[PATCH] CPUIdle: Reevaluate C-states under CPU load to favor deeper C-states
Deepthi Dharwar
deepthi at linux.vnet.ibm.com
Wed Nov 9 06:13:10 EST 2011
On Saturday 05 November 2011 03:16 AM, Kevin Hilman wrote:
> ping v2
>
> Kevin Hilman <khilman at ti.com> writes:
>
>> From: Nicole Chalhoub <n-chalhoub at ti.com>
>>
>> While there is CPU load, program a C-state specific one-shot timer in
>> order to give CPUidle another opportunity to pick a deeper C-state
>> instead of spending potentially long idle times in a shallow C-state.
>>
>> Long winded version:
>> When going idle with a high load average, CPUidle menu governor will
>> decide to pick a shallow C-state since one of the guiding principles
>> of the menu governor is "The busier the system, the less impact of
>> C-states is acceptable" (taken from cpuidle/governors/menu.c.)
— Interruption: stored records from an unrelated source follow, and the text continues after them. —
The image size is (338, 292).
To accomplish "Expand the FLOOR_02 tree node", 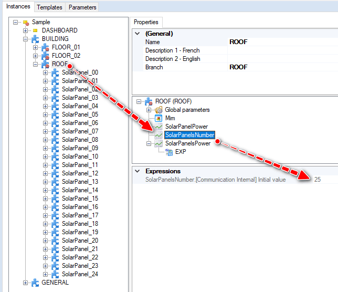I will tap(35, 56).
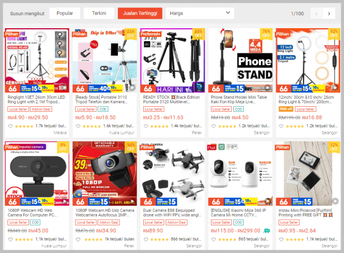Play video icon on Instax Mini thumbnail
344x253 pixels.
pos(335,201)
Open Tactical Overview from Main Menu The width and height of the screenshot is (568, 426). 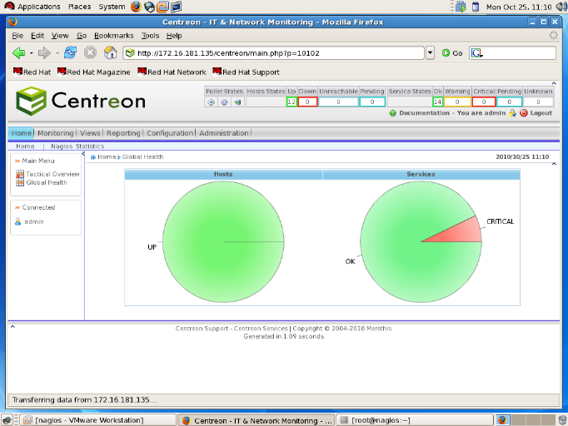52,174
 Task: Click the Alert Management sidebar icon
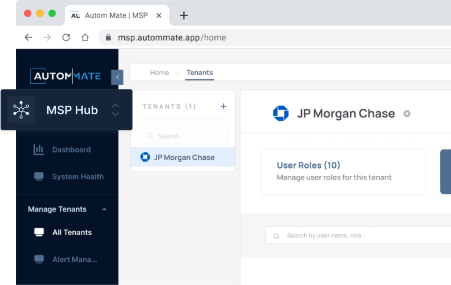[x=39, y=259]
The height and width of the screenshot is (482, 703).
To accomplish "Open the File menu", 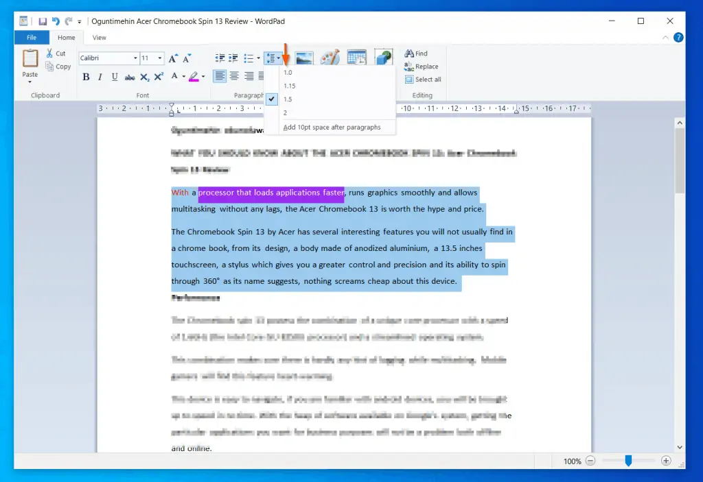I will tap(32, 38).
>> That makes perfect sense.
>>
>> However, there are missed power-saving opportunities for bursty
>> workloads with long idle times (e.g. MP3 playback.) Given such a
>> workload, because of the load average, CPUidle tends to pick a shallow
>> C-state. Because we also go tickless, this shallow C-state is used
>> for the duration of the idle period. If the idle period is long, a
>> deeper C state would've resulted in better power savings.
>> This patch provides an additional opportuntity for CPUidle to pick a
>> deeper C-state by programming a timer (with a C-state specific timeout)
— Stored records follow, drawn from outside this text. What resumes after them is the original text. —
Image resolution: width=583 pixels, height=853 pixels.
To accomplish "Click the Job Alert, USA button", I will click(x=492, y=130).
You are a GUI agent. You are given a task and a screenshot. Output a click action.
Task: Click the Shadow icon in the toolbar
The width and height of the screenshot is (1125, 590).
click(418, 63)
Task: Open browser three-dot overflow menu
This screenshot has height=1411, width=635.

>> such that the CPUidle governor will have another opportunity to pick a
>> deeper C-state.
>>
>> Adding this timer for C-state reevaluation improved the load estimation
>> on our ARM/OMAP4 platform and increased the time spent in deep C-states
>> (~50% of idle time in C-states deeper than C1). A power saving of ~10mA
>> at battery level is observed during MP3 playback on OMAP4/Blaze board.
>>
>> Signed-off-by: Nicole Chalhoub <n-chalhoub at ti.com>
>> Signed-off-by: Kevin Hilman <khilman at ti.com>
>> ---
>> drivers/cpuidle/cpuidle.c | 28 +++++++++++++++++++++++++-
>> drivers/cpuidle/governors/menu.c | 39 ++++++++++++++++++++++++++++++++-----
>> include/linux/cpuidle.h | 4 +++
>> 3 files changed, 63 insertions(+), 8 deletions(-)
>>
>> diff --git a/drivers/cpuidle/cpuidle.c b/drivers/cpuidle/cpuidle.c
>> index 1994885..4b1ac0c 100644
>> --- a/drivers/cpuidle/cpuidle.c
>> +++ b/drivers/cpuidle/cpuidle.c
>> @@ -92,13 +92,33 @@ static void cpuidle_idle_call(void)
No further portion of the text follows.